_Request:_ Can you transcribe these data word for word, starting at the beginning of the data and ending at the line that contains "pos(808,1099)"?

[Records for locating displayed items]
++++++
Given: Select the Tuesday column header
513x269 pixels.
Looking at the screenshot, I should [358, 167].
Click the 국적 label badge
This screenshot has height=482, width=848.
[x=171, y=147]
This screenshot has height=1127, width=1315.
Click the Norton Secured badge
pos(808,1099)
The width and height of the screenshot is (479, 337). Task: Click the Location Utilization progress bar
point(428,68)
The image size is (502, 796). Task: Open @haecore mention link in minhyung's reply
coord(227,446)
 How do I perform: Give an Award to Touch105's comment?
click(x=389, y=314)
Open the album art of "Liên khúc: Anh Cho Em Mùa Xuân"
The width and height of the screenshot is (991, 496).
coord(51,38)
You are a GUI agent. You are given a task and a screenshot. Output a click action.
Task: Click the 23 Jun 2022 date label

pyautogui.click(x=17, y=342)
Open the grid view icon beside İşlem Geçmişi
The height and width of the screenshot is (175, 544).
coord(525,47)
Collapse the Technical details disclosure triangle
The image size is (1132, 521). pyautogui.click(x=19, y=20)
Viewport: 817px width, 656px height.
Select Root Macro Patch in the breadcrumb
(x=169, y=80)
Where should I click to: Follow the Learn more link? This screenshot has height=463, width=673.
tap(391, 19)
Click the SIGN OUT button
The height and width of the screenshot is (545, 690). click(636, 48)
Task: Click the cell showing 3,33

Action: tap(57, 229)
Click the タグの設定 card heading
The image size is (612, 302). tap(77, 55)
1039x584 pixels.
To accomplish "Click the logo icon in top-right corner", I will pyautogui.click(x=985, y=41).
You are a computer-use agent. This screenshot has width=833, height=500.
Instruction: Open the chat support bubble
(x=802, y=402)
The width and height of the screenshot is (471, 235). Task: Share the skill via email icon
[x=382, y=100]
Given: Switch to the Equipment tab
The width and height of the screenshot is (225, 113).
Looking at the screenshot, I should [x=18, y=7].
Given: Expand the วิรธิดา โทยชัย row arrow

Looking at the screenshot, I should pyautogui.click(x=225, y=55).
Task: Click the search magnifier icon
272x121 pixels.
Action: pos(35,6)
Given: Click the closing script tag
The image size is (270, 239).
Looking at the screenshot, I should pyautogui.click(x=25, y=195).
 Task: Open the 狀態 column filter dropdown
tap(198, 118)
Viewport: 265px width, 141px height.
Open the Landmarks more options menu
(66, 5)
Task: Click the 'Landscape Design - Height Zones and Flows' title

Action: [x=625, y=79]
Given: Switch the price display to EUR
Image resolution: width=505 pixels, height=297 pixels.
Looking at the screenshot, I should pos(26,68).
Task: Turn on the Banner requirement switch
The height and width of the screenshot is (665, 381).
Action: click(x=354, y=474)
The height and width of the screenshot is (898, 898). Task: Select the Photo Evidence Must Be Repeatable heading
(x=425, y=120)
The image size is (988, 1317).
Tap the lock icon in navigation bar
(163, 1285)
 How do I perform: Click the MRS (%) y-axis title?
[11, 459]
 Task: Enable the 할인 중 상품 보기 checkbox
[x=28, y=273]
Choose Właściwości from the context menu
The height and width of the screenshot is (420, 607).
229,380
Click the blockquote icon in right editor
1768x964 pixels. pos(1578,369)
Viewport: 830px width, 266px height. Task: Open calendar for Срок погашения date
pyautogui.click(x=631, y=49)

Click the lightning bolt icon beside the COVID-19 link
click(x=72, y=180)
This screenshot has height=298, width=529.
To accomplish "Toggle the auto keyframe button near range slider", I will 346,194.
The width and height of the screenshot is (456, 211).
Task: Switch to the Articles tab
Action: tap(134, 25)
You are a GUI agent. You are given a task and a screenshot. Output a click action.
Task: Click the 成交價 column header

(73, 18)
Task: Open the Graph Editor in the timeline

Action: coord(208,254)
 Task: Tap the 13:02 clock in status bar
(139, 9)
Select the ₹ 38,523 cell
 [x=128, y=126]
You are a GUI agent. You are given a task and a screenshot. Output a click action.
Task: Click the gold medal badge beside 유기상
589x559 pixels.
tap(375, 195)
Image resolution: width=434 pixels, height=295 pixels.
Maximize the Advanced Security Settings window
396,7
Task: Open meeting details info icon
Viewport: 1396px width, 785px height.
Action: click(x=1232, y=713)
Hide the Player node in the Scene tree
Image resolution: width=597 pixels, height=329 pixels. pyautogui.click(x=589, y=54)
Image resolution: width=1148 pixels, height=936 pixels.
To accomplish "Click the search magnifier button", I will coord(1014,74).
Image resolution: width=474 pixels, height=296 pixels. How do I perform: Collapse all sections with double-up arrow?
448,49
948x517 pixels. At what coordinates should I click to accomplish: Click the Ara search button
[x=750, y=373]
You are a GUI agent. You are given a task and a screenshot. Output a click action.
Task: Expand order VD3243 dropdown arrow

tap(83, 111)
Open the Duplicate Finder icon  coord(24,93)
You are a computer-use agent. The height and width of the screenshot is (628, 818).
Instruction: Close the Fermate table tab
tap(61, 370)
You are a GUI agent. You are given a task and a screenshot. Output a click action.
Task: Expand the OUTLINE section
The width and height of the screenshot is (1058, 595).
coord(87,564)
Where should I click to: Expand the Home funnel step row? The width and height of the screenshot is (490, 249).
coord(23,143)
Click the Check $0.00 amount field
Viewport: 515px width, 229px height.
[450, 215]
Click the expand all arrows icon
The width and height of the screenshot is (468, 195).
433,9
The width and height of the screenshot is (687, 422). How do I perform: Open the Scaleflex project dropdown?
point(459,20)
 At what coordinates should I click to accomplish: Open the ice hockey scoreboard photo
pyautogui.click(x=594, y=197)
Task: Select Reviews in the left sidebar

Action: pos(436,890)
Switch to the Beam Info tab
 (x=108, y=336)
++++++
_Result for this task:_
Given: Select the Tuesday column header
513x269 pixels.
Looking at the screenshot, I should [358, 167].
Click the 국적 label badge
This screenshot has height=482, width=848.
[x=171, y=147]
This screenshot has height=1127, width=1315.
Click the Norton Secured badge
pos(808,1099)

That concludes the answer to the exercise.